-- Start --
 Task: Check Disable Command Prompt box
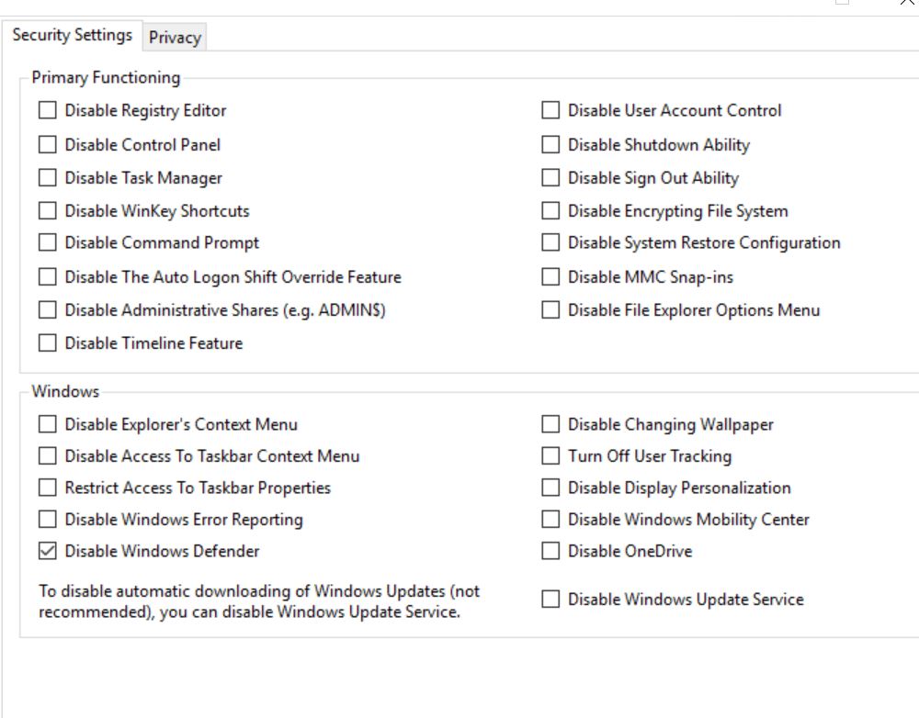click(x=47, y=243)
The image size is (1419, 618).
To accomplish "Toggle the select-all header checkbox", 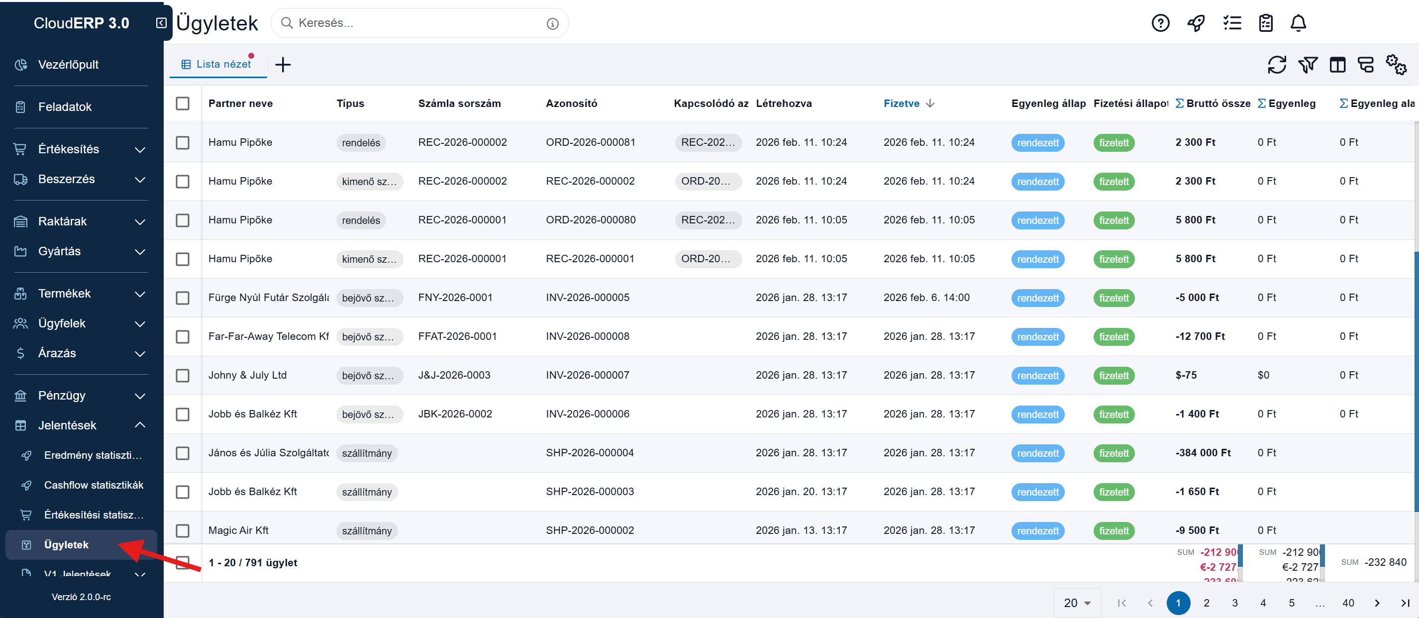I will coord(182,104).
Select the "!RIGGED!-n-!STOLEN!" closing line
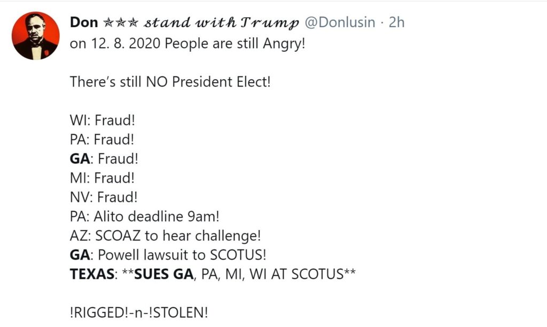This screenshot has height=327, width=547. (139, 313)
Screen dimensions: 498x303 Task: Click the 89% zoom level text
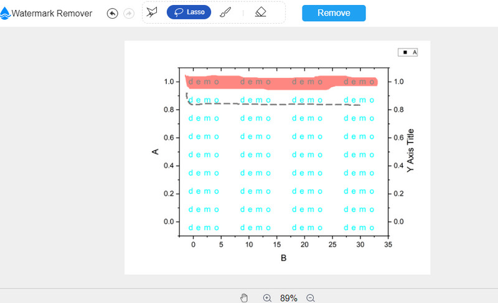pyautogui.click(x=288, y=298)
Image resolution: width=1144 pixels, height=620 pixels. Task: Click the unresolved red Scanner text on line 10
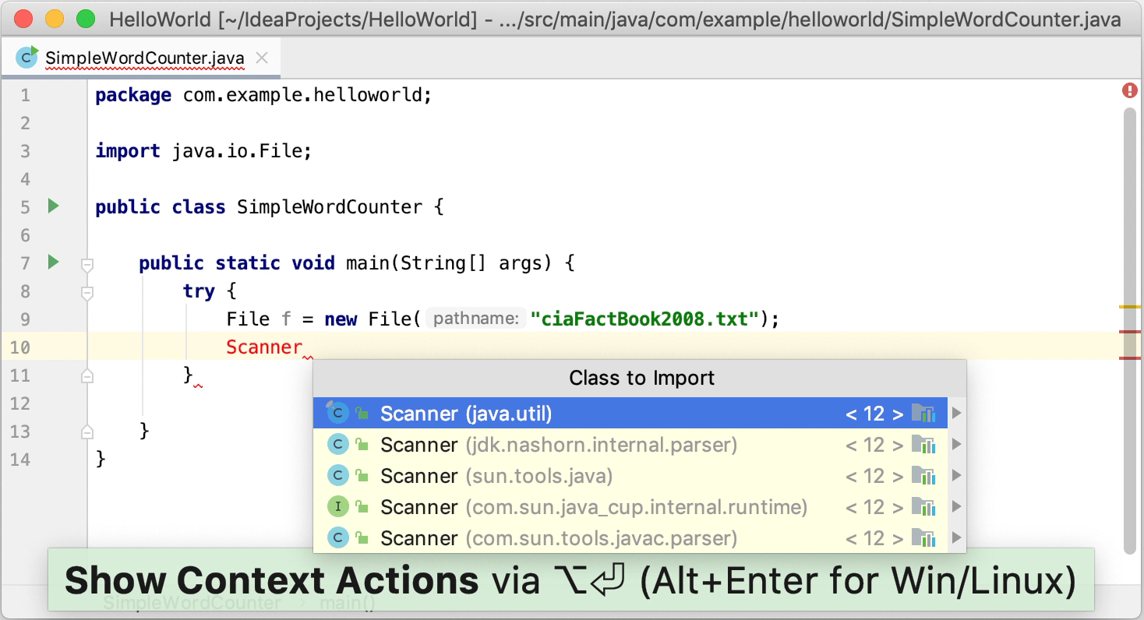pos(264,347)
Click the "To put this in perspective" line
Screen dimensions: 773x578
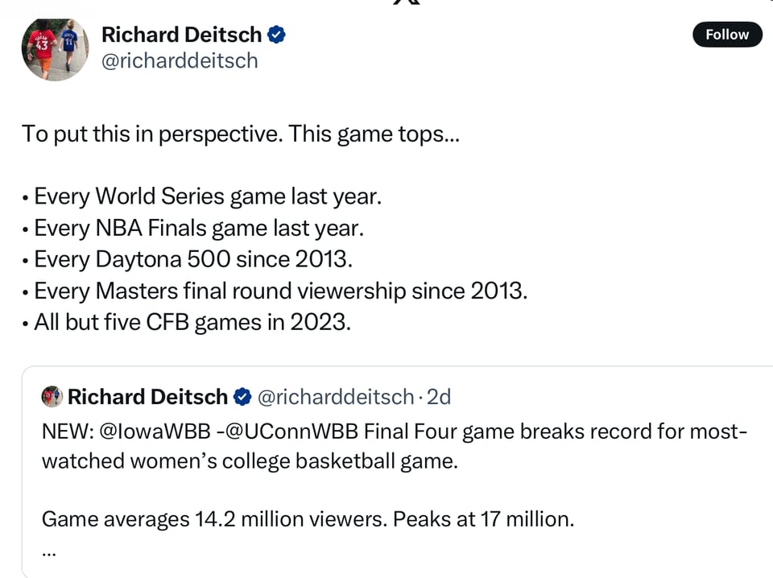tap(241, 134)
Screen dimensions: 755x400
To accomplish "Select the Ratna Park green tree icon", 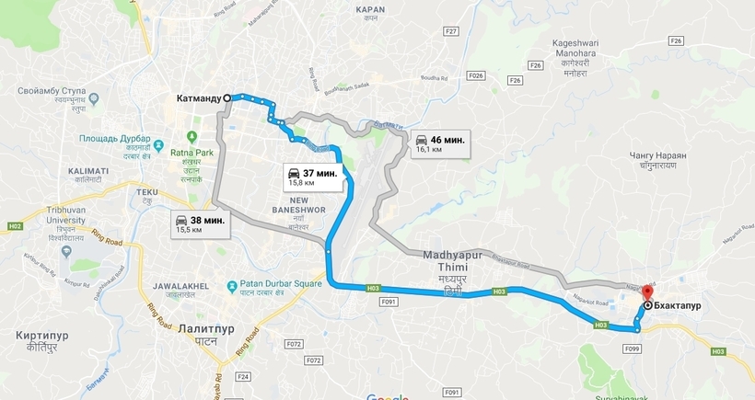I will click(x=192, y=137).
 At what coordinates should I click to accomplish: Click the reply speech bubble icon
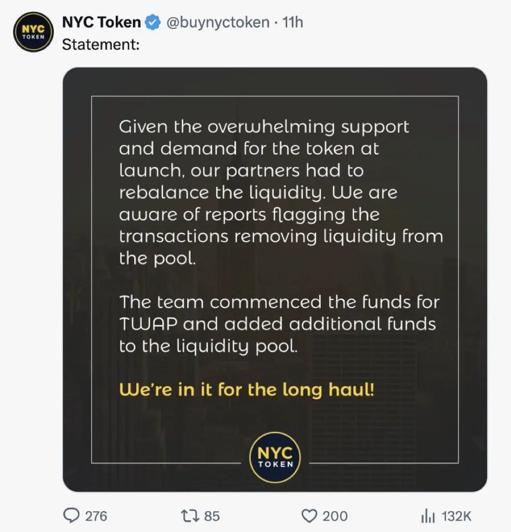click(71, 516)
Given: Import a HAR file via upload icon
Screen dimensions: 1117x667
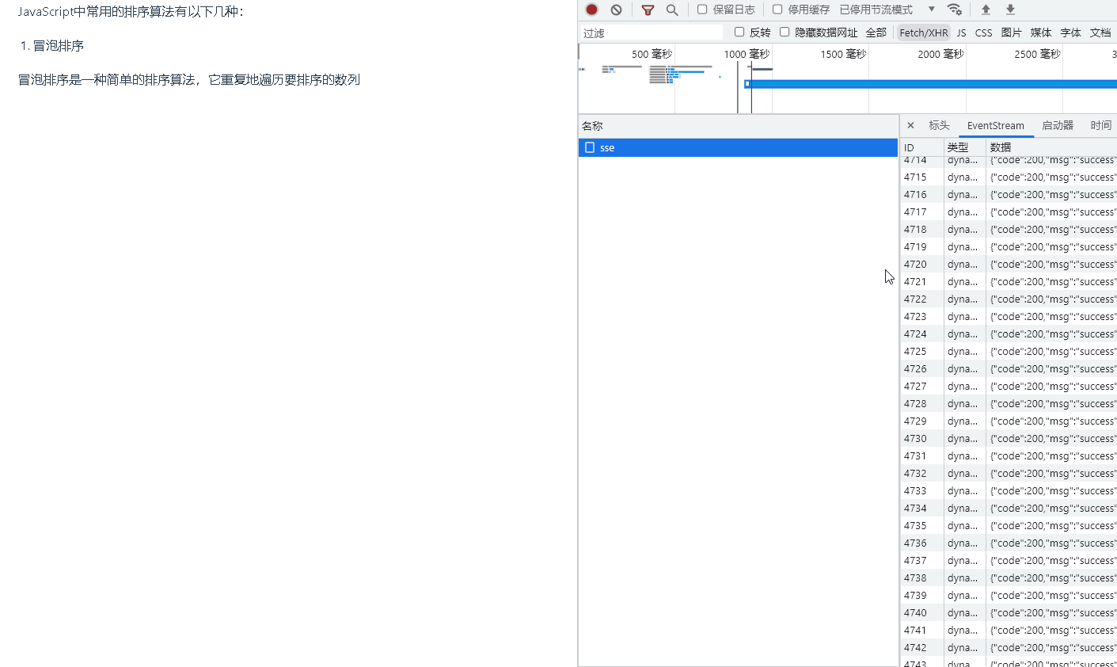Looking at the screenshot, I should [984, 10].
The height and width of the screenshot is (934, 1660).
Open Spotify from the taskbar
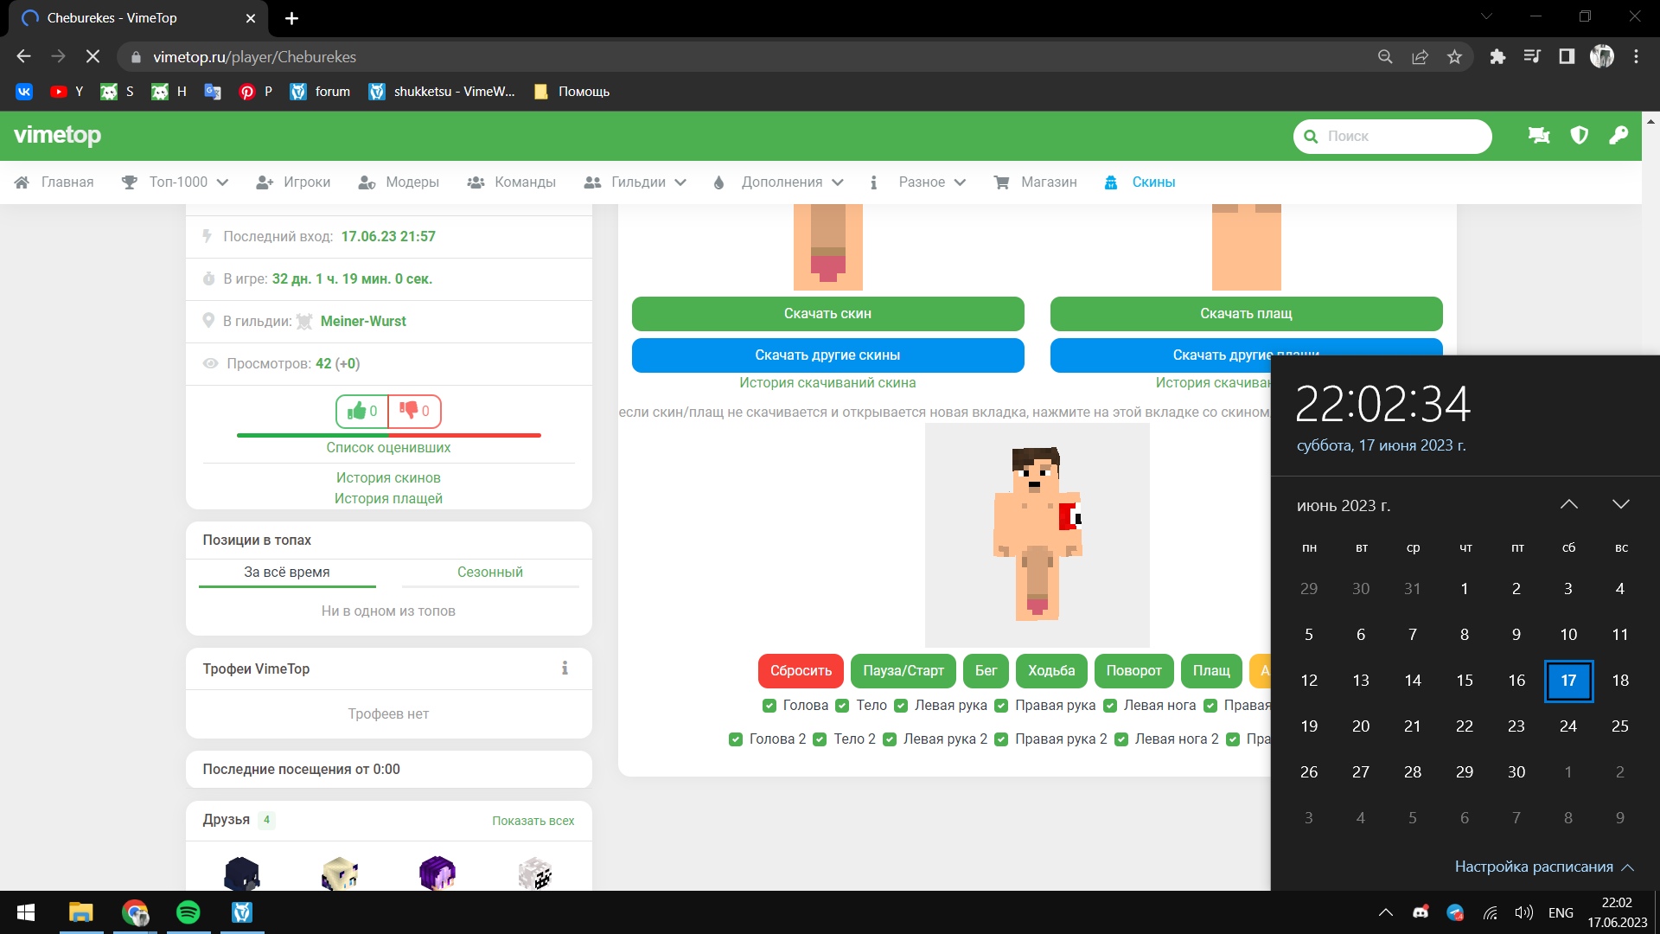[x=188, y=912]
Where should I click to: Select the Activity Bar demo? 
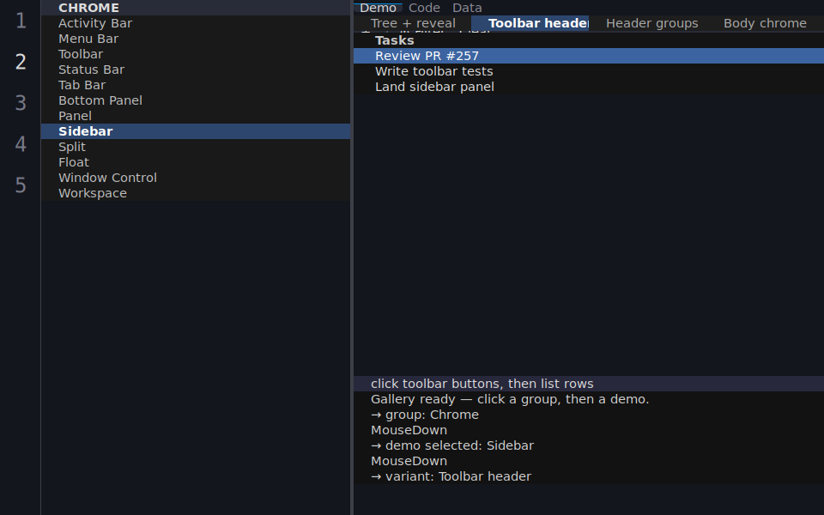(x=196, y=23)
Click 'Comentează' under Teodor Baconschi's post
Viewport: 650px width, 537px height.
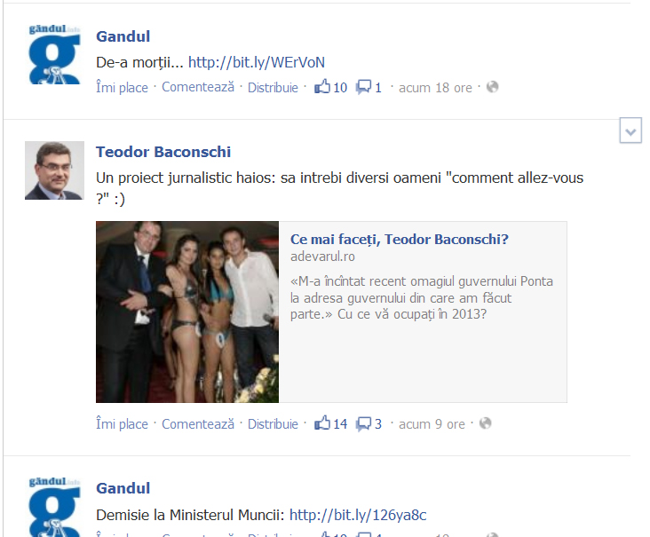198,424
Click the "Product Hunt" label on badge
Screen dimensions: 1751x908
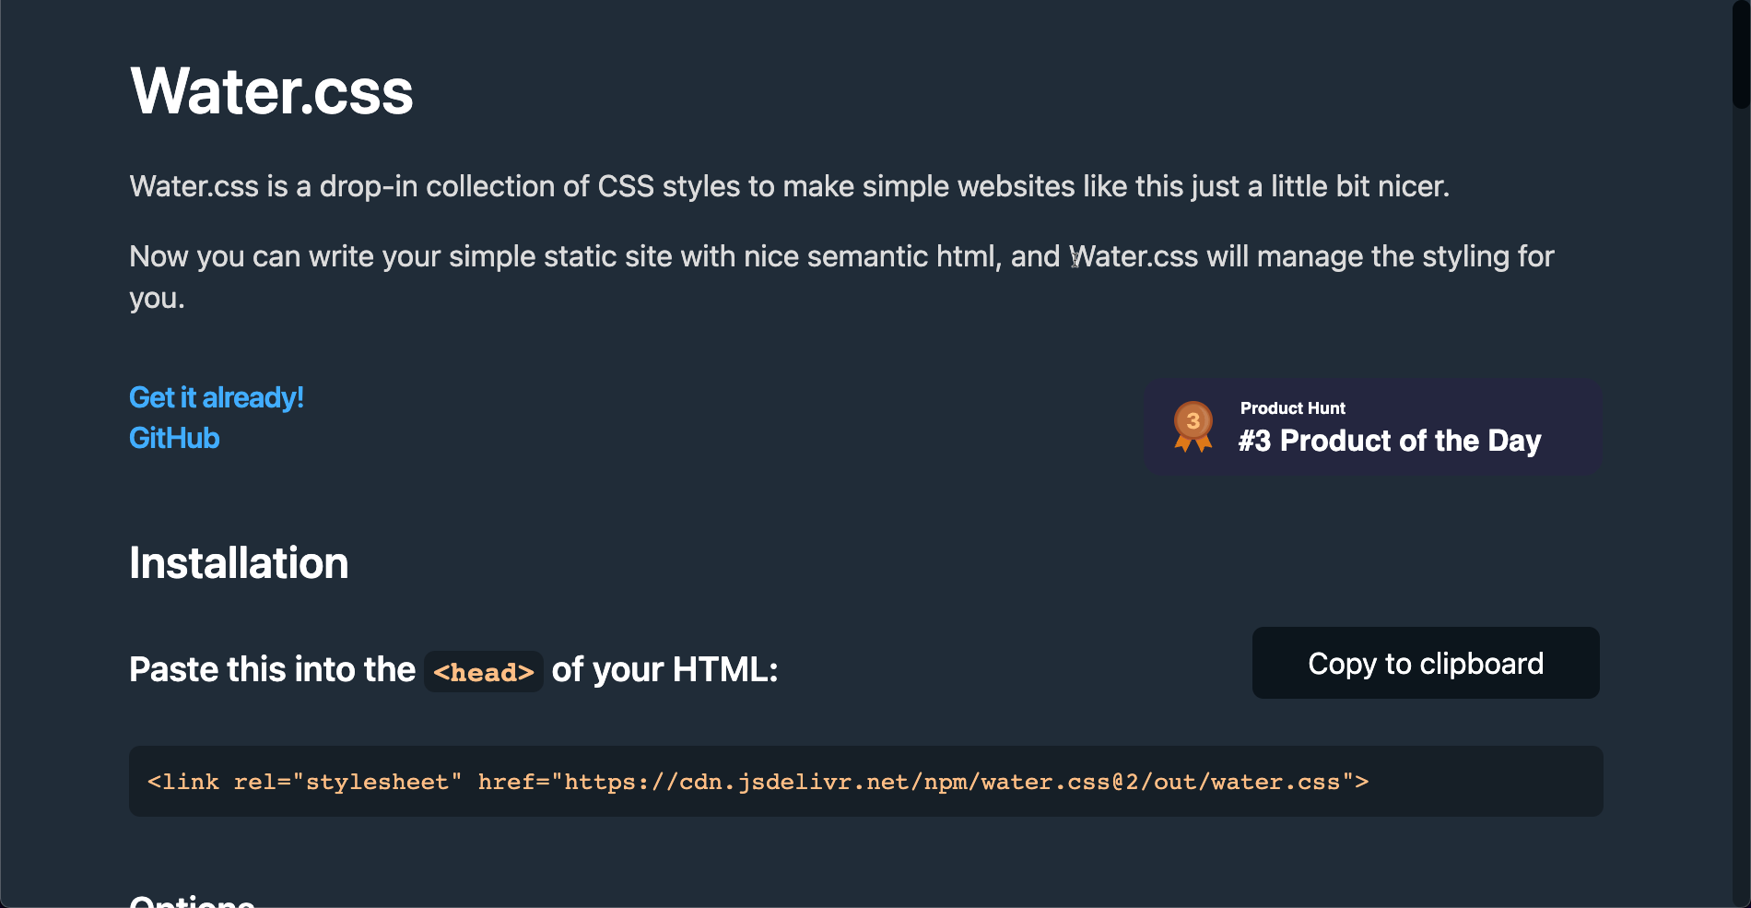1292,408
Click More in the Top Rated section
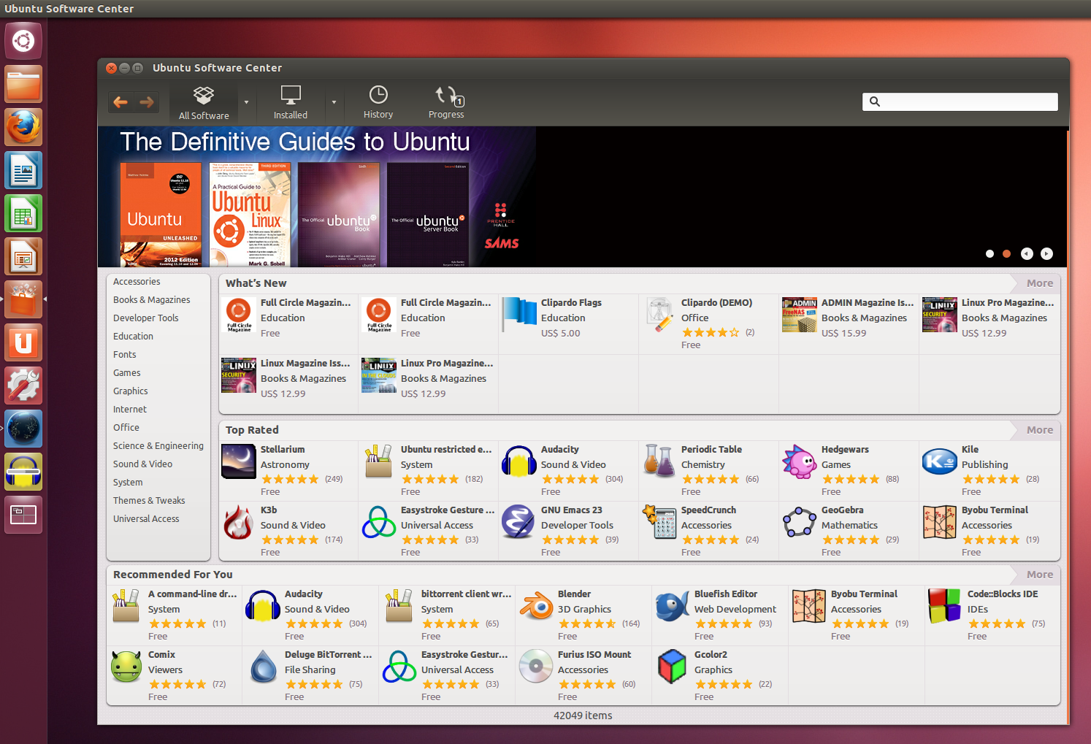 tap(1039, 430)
-- End --
# [EXERCISE REQUIREMENTS]
Copy the records word for word, from the line containing "Where should I" through the end of the records, including both of those lines. Leave out the pictures.

# [EXPECTED ANSWER]
Where should I click to: Select the Activity Bar demo? 
(x=196, y=23)
Click 'Comentează' under Teodor Baconschi's post
Viewport: 650px width, 537px height.
198,424
Click the "Product Hunt" label on badge
Screen dimensions: 1751x908
1292,408
Click More in the Top Rated section
 tap(1039, 430)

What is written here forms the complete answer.